函数（从setTimeout调用）不返回值

Question

I'm learning JavaScript by writing a Chrome extension for a website. The website has a section that displays a list of 4 videos, with a button to load more videos. When you click this button, it loads a new list of videos via an AJAX call.

I have a function, getNextVideo() , which gets the URL of the next video in the list. For example, if you are on the third video, then it'll grab the URL for the fourth video. If you're on the fourth video, then it'll simulate a click (which loads the new list of videos) via a function getNextVideoList() and then grab the first in the newly loaded list after a 1s timeout to wait for the DOM to update (I tried to use mutation observers but it was too complicated for my skill level).

function getNextVideo()
{
    if (getVideoPosition() == 4)
    {

        function ad()
        {
            getVideo(1);
        }

        setTimeout(ad, 1000);

        getNextVideoList();
    }
    else
    {
        var index = getVideoPosition() + 1;
        return getVideo(index);
    }
}

getVideoPosition() gets the index of the video in the list using some simple jQuery nth-child selectors. It returns the values 1 , 2 , 3 , or 4 .

getVideo(n) takes the index of the video (1, 2, 3, or 4) and returns the URL of that video. The returned value looks like this in the console: "http://video.example.com/video-id"

My problem is that when I run getNextVideo() on a video that is 4th in the queue, I get undefined returned in my console. How do I make the getNextVideo() function return the URL of the first video in the list after the AJAX call and subsequent DOM update?

Answer 1

This is because getNextVideo() doesn't have a return value when getVideoPosition() == 4 . No return value shows up as undefined .

If you look at your code, there's no return inside the if (getVideoPosition() == 4) block. When there's no return from a function, the return value is undefined . If you want there to be a return value, then you have to add a return statement. Note, the function called by setTimeout() gets executed AFTER getNextVideo() has already returned so it can't participate in setting the return value.

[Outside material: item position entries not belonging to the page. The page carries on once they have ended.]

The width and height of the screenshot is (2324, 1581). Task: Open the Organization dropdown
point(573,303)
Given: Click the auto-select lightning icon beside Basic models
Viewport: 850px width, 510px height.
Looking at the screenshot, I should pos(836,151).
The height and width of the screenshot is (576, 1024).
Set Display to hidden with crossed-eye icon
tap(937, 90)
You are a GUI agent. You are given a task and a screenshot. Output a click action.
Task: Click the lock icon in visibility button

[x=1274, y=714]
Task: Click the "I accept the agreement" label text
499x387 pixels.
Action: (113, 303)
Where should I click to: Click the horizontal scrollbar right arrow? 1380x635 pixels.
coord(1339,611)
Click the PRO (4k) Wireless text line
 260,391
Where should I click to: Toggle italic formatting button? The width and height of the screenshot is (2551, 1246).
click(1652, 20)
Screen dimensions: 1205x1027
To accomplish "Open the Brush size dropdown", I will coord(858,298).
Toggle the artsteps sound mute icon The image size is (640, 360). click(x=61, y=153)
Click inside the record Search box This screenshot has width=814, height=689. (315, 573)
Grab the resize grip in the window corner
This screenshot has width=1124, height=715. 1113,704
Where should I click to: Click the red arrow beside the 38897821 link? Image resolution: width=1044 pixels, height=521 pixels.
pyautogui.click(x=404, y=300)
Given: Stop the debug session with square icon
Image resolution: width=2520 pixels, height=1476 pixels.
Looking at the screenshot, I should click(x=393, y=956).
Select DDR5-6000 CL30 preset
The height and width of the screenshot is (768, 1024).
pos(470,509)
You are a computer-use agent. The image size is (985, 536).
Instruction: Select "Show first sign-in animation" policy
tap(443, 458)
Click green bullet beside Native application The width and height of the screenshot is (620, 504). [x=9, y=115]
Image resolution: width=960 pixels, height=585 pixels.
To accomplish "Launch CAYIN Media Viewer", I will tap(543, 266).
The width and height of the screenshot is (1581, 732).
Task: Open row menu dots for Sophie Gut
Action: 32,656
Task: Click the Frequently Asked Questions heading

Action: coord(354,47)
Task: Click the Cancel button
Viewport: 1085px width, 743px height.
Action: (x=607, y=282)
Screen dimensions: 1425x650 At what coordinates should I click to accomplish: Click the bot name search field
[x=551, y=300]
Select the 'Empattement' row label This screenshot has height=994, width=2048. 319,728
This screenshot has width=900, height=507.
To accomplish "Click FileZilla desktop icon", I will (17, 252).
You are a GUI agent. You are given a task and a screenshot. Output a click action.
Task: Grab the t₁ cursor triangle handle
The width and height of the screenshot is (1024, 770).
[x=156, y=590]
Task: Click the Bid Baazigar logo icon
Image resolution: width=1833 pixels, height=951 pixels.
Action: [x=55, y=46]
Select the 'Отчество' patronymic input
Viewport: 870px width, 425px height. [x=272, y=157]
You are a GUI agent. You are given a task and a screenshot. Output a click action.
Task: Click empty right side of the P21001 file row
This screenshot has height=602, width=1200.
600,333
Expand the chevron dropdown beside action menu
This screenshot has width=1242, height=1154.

If you really want to use asynchronous programming with setTimeout() (I'm not sure why you're doing that in the first place), then you will have to switch to an asynchronous programming model which means you won't use a return value from getNextVideo() at all, but will call a callback when it's done with the next value. That callback can be executed asynchronously from within the setTimeout() . But, I don't know why you're even using setTimeout() in the first place so I don't know if that extra complication is the best choice or not. If you got rid of the asynchronous setTimeout() then you could just return a value normally from that arm of getNextVideo() too.

Answer 2

As far as my understanding to your code you are transferring control from your function "getNextVideo" to setTimeOut callback when condition occur.
Actual duty of your "getNextVideo" function is to "return getVideo(index);"

is it possible if you do your code like this.

        if (getVideoPosition() == 4)
{
    function ad()
    {
        getNextVideo(true);
    }
    setTimeout(ad, 1000);
    getNextVideoList();
}


function getNextVideo(isFirst)
{
    var index = isFirst==true?1:getVideoPosition() + 1;
    return getVideo(index);
}